At first, Ed just seems like another stressed survivor. But it doesn’t take long for the truth to surface. Viewers learn that he’s controlling, emotionally and physically abusive, and deeply dismissive of Carol. He speaks to her like she’s beneath him, and not an equal partner trying to survive the end of the world.

And what’s most unsettling is how familiar it feels. There’s nothing exaggerated about it. There's no apocalypse-required transformation. Ed's just the same person he likely was before everything fell apart. In other words, the world didn’t make him this way. It just stopped hiding it.

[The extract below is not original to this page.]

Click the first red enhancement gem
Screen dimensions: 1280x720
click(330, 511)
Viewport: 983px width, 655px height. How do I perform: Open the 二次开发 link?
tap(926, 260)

One of the early moments that stands out involves Shane Walsh (Jon Bernthal) stepping in after Ed becomes physically aggressive toward Carol. Shane responds with immediate violence, publicly beating Ed in front of the camp. It’s messy, uncomfortable, and very early Walking Dead, aka back when the group was still figuring out what kind of rules they were willing to live by in a world without laws.

And in that moment, the group decides something important. It's that Ed’s behavior is not acceptable there. But even that intervention doesn’t erase what’s already been done. Carol doesn’t suddenly become someone new, nor does she suddenly feel safe. She just keeps going, the way she always has.

Ed’s eventual exit from the zombie series is sudden and unceremonious. During a walker attack on the camp in the fourth episode of the first season, chaos breaks out and he’s killed when a walker gets into his tent. There’s no big moment attached to it. Ed doesn't even really get any final words. He meets his demise swiftly, with no one around to help.

But his story doesn’t really end there. Before he can reanimate as a walker, Carol is the one who ultimately puts him down with a pickaxe. It’s a quiet, almost understated moment, but it lands harder than a lot of louder moments in the show. Why? It's because it represents a shift that the series doesn’t spell out. It's that Carol is no longer under Ed's control in any sense of the word.

After his death, Carol would go on to evolve from someone defined almost entirely by fear and silence into one of the most resilient and unpredictable survivors in the entire series. However, it's important to remember one thing. People often point to later tragedies as the reason she changes, and they’re right to a degree. But they’re not the whole story. Ed is the beginning.

He’s what she had to survive before she ever learned how to fight back. Before she became someone who could lead, protect, or even scare other survivors when she needed to.

If you go back and look at season 1 with that in mind, you start to see it differently. Not just as the start of the apocalypse story, but as the start of Carol’s escape from a life she was already trapped in. And Ed Peletier, as forgettable as he might seem at first, is part of why that escape hits as hard as it does.

The Walking Dead is streaming on Netflix.